El beneficio neto de la automovilística alemana Mercedes-Benz se desplomó un 49% en 2025, según ha informado la compañía este jueves, hasta los 5.331 millones de euros. La compañía, que redujo su facturación un 9,2%, hasta las 132.214 millones, achacó sus malos resultados al pésimo momento que vive el conjunto del sector por los aranceles impuestos por el presidente estadounidense Donald Trump, que afectó especialmente a la industria alemana, y la dura competencia con las marcas chinas, sobre todo en el ámbito local. Allí, durante años, los grandes fabricantes germanos han dominado el mercado, pero las tornas han cambiado con el paso del vehículo de combustión al eléctrico.
Las ganancias antes de impuestos e intereses fue de 5.820 millones, un 57,2% menos, mientras que las entregas mundiales de la compañías cayeron en sus dos divisiones: la de furgonetas matriculó un 11,5% menos de unidades, hasta las 359.136; mientras que la de coches vendió 1,801 millones unidades, un 9,2% menos que el ejercicio precedente.
“En un entorno de mercado dinámico, nuestros resultados financieros se mantuvieron dentro de nuestras previsiones, gracias a nuestro firme enfoque en la eficiencia, la velocidad y la flexibilidad. Ahora estamos listos para 2026: el lanzamiento de más de 40 nuevos modelos en tan solo tres años continúa a un ritmo aún mayor. La fuerte demanda de nuestros nuevos CLA, GLC o Clase S demuestra el entusiasmo de nuestros clientes por nuestros nuevos modelos. Avanzamos con una estrategia clara y una cartera de productos muy competitiva”, ha querido destacar el presidente del consejo de administración de Mercedes-Benz, Ola Källenius, que a su vez es el presidente de la patronal europea de automovilísticas, ACEA.

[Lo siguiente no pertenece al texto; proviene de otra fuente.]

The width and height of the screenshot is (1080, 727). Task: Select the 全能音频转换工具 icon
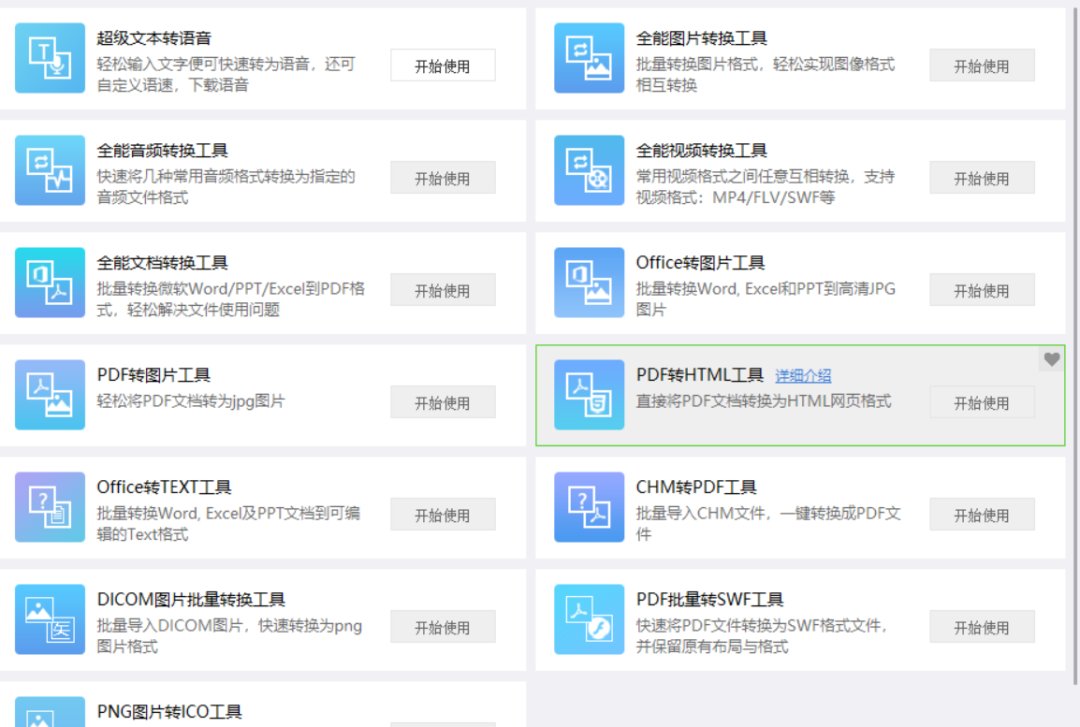[x=50, y=170]
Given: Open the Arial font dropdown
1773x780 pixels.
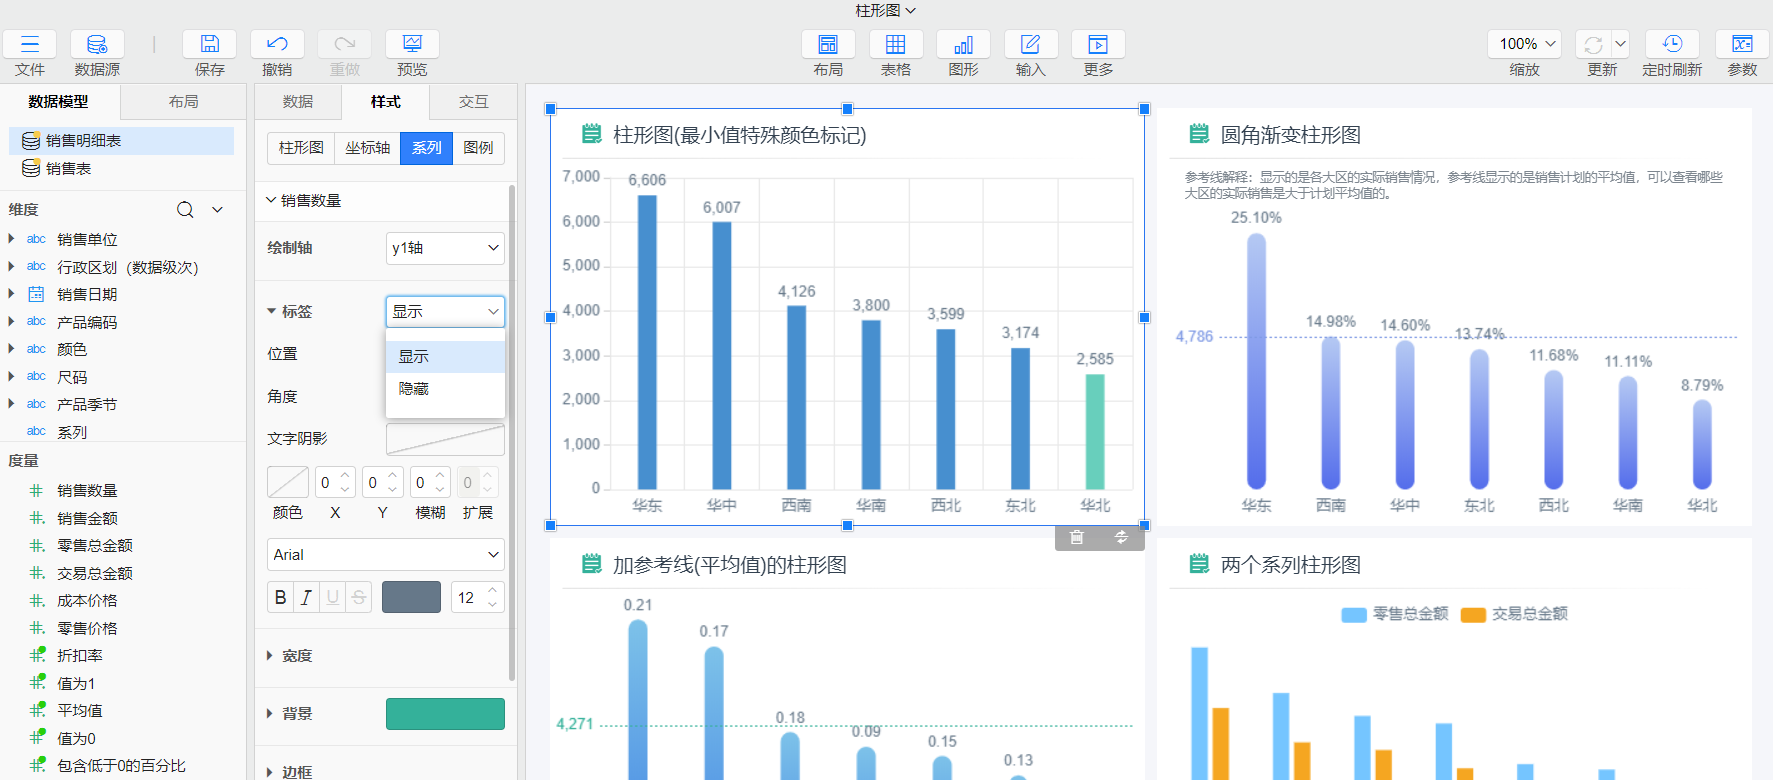Looking at the screenshot, I should coord(385,555).
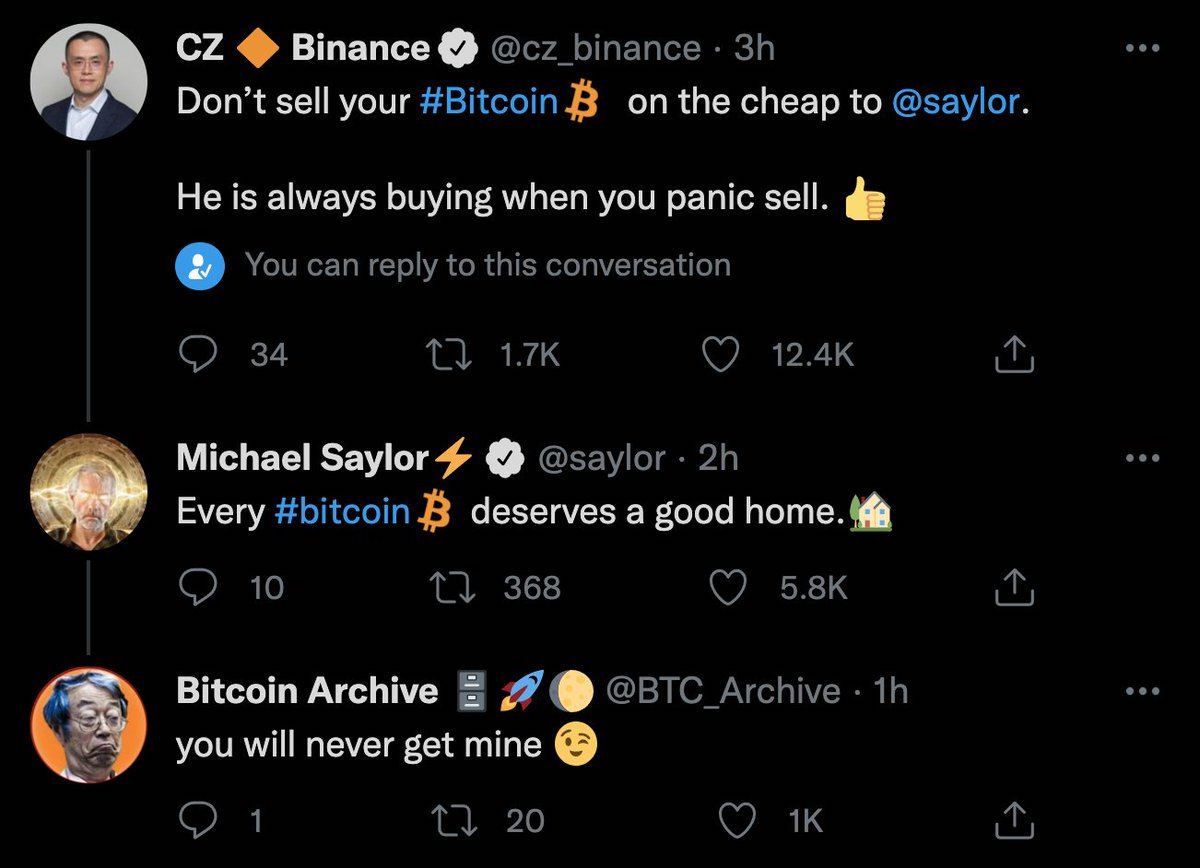
Task: Like CZ Binance's tweet
Action: tap(720, 355)
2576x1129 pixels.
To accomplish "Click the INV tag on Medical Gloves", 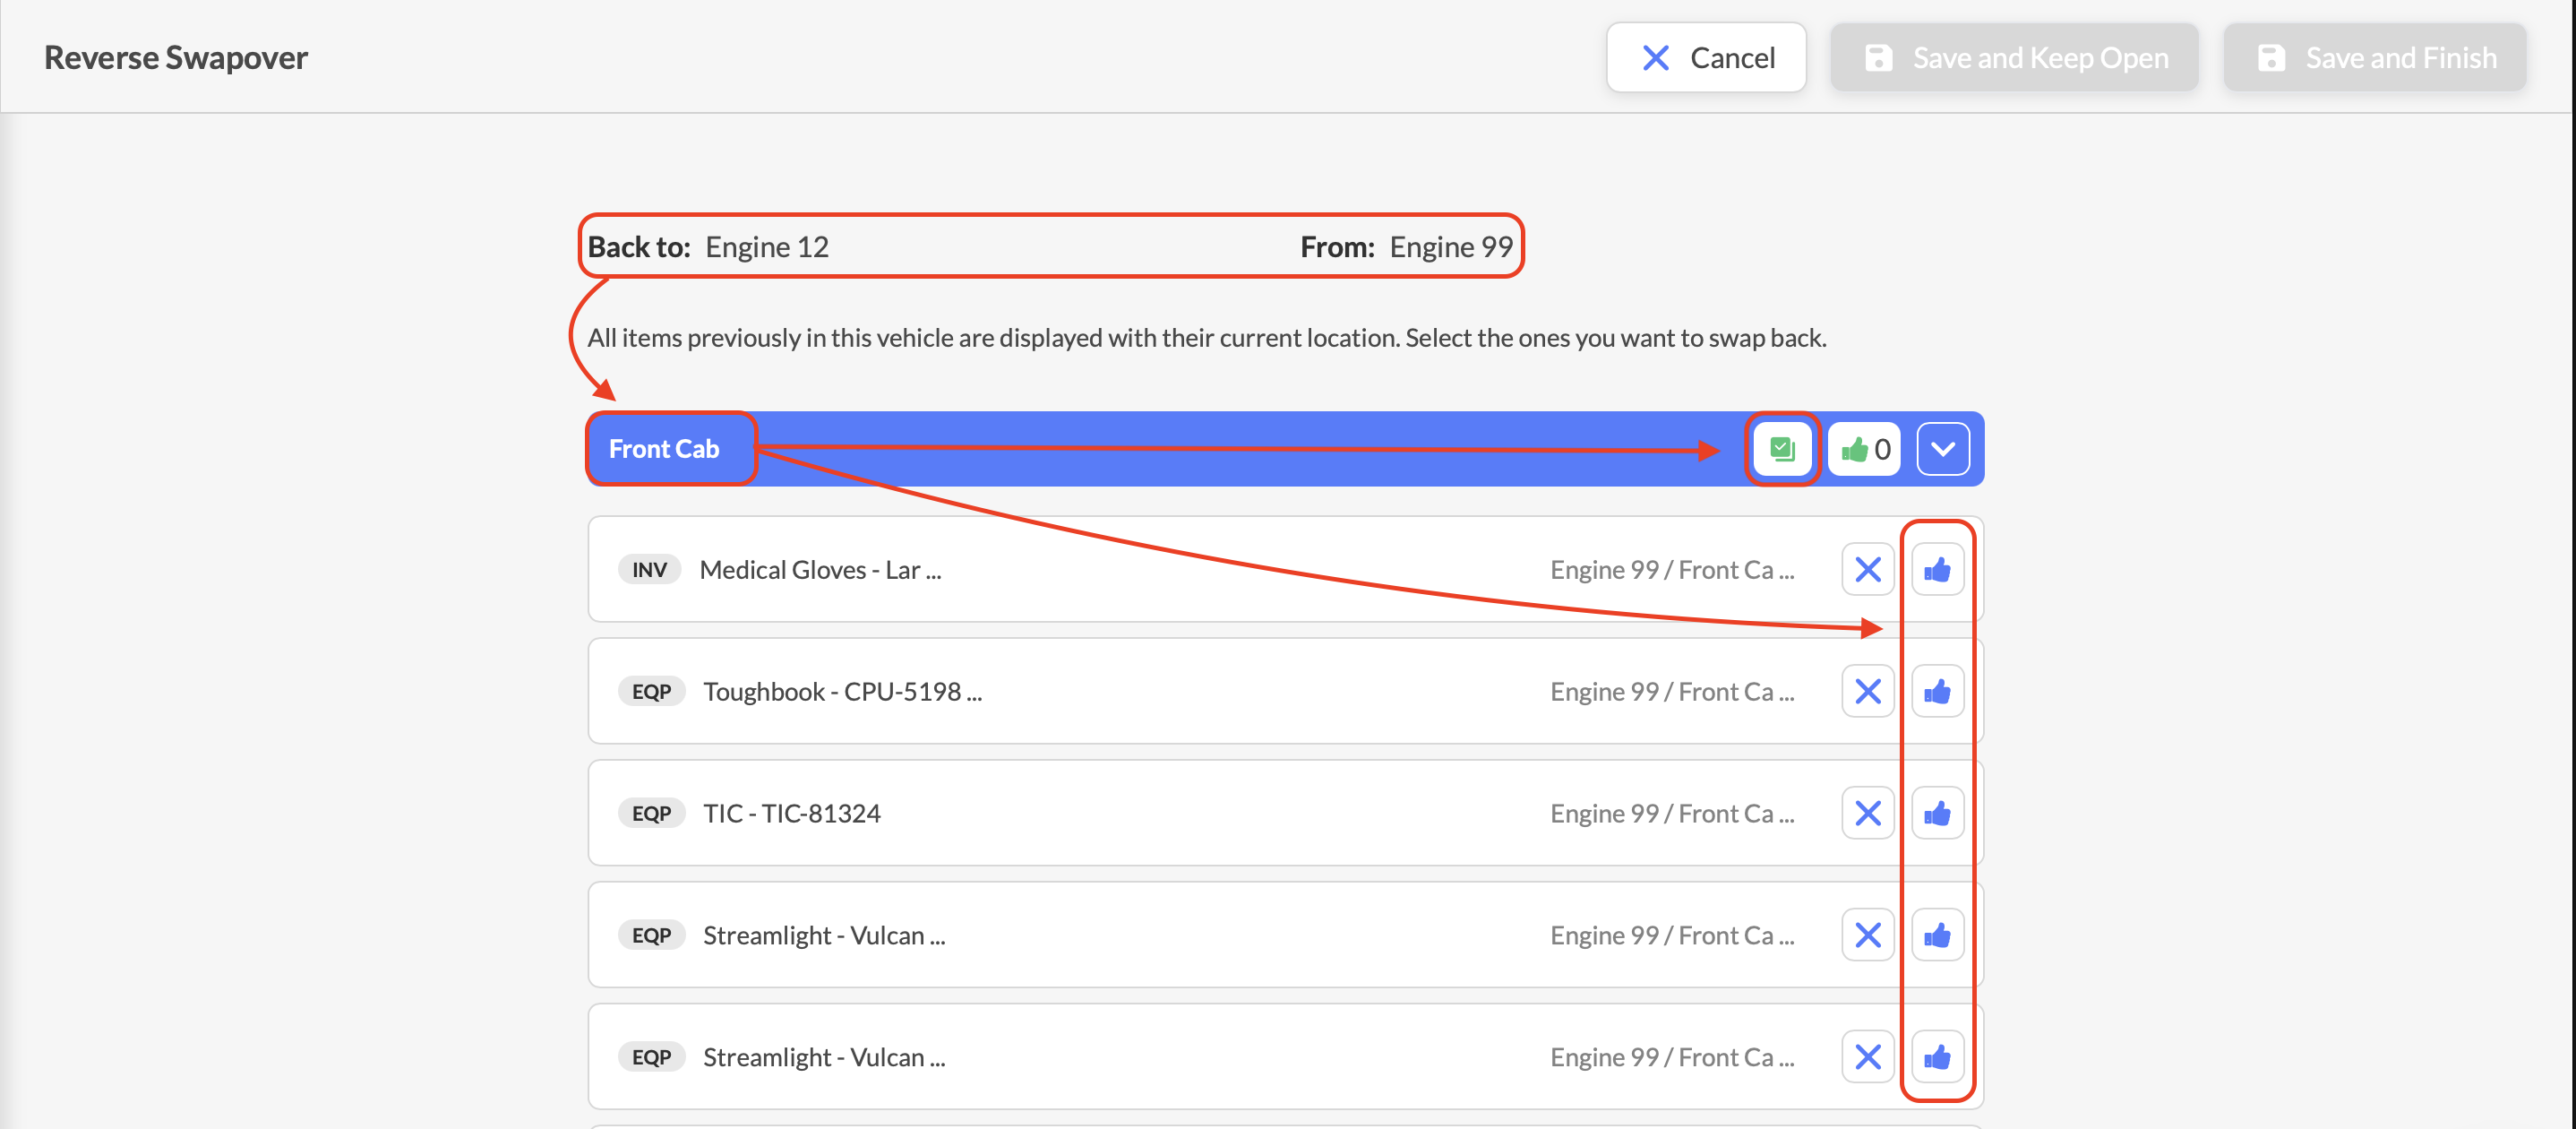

La compañía ha destacado que 2025 lo comenzó con el nuevo CLA (fue galardonado como coche del año en Europa) y lo cerró con la presentación del nuevo GLB, así como el nuevo GLC, un modelo clave para Mercedes-Benz. Por su parte, en el ámbito de los vehículos eléctricos, la compañía redujo sus ventas un 8,8% en la rama de turismos, hasta los 168.823 coches; pero se ha disparado en el ámbito de las furgonetas, con un crecimiento del 46%, hasta las 28.488 unidades. En este campo, Mercedes-Benz comenzará este año la producción en Vitoria de sus nuevas furgonetas eléctricas basadas en la plataforma VAN.EA. La planta vasca sufrió una bajada sensible de su nivel de producción en los dos últimos años por las obras necesarias para instalar la nueva plataforma y por la renovación de la Vito y la Clase V.
Los malos resultados de Mercedes-Benz van en línea con el del resto del automóvil tradicional europeo, estadounidense y asiático (incluso las marcas chinas sufren para intentar cumplir con las expectativas del mercado). El gigante Ford, por ejemplo, registró unas abultadas pérdidas por valor de 8.182 millones de dólares (6.891 millones de euros al cambio actual) el año pasado por la costosa cancelación de parte de su programa de inversiones en vehículos eléctricos. Solo en el cuarto trimestre de 2025, Ford sufrió una pérdida neta de 11.100 millones de dólares (9.349 millones de euros), tras las amortizaciones de casi 20.000 millones de dólares para dar un giro radical en su estrategia de vehículos eléctricos.
Se prevé que el resto de grandes automovilísticas registren también caídas sensibles de beneficios en las próximas semanas en las que habrá un goteo constante de presentación de resultados. Algunas como la francesa Renault publicarán cuantiosas pérdidas, aunque en su caso se debe a la modificación en cómo contabiliza en sus propias cuentas su participación en Nissan, un movimiento que le ha obligado a reflejar un impacto negativo de 9.300 millones de euros.